[Opening RECORDS FOR THIS TASK section]

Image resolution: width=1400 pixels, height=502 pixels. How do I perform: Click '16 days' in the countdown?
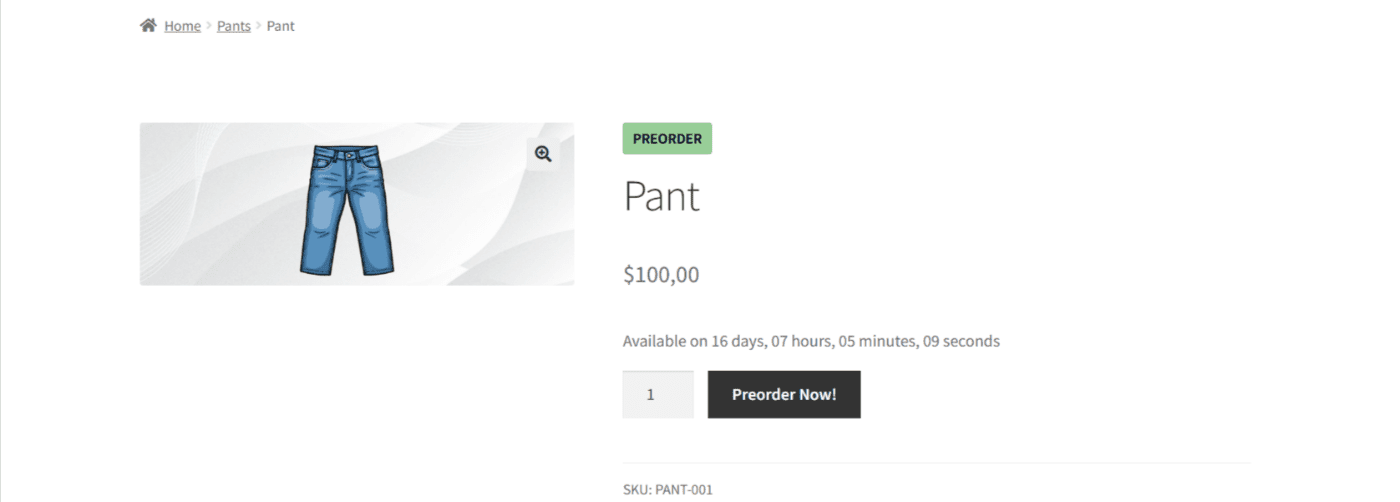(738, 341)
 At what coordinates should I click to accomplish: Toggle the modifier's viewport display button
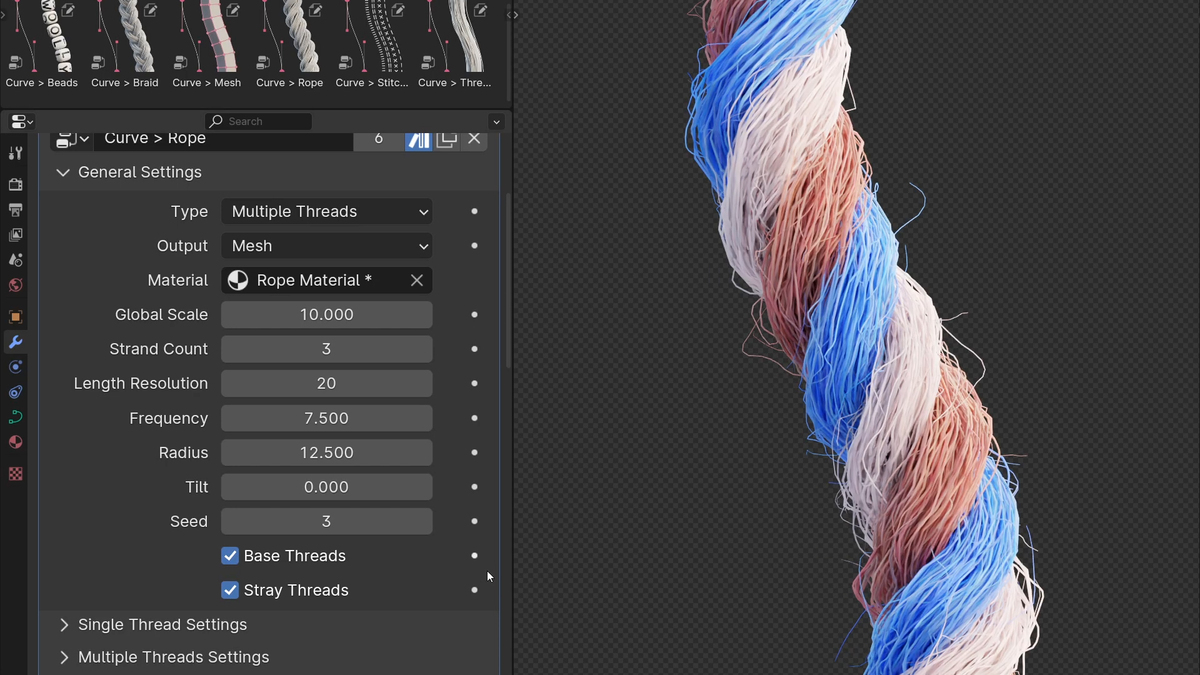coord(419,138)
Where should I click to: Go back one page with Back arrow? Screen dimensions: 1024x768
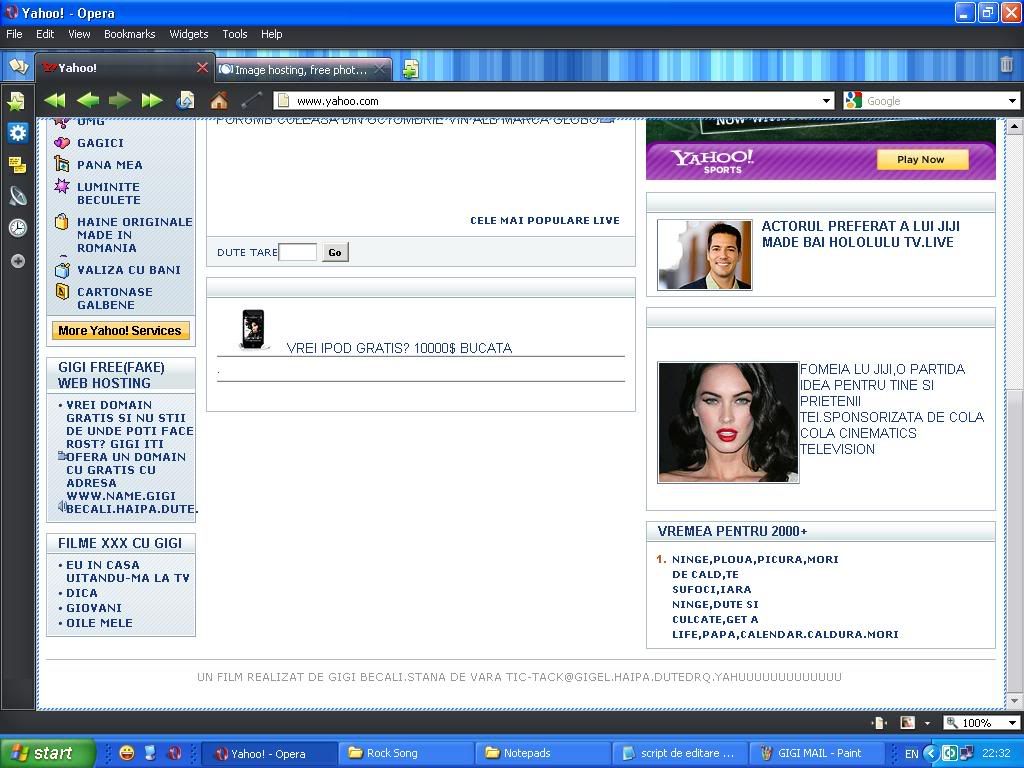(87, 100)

[Closing RECORDS FOR THIS TASK section]

> **ABOUT THIS TASK**
Return, exactly as they stand, all of the lines above, but not the pictures.

> **OUTPUT OF THE TASK**
Image resolution: width=1400 pixels, height=502 pixels. How do I perform: Click '16 days' in the countdown?
(738, 341)
 At what coordinates should I click to accomplish: Toggle the modifier's viewport display button
coord(419,138)
Where should I click to: Go back one page with Back arrow? Screen dimensions: 1024x768
(87, 100)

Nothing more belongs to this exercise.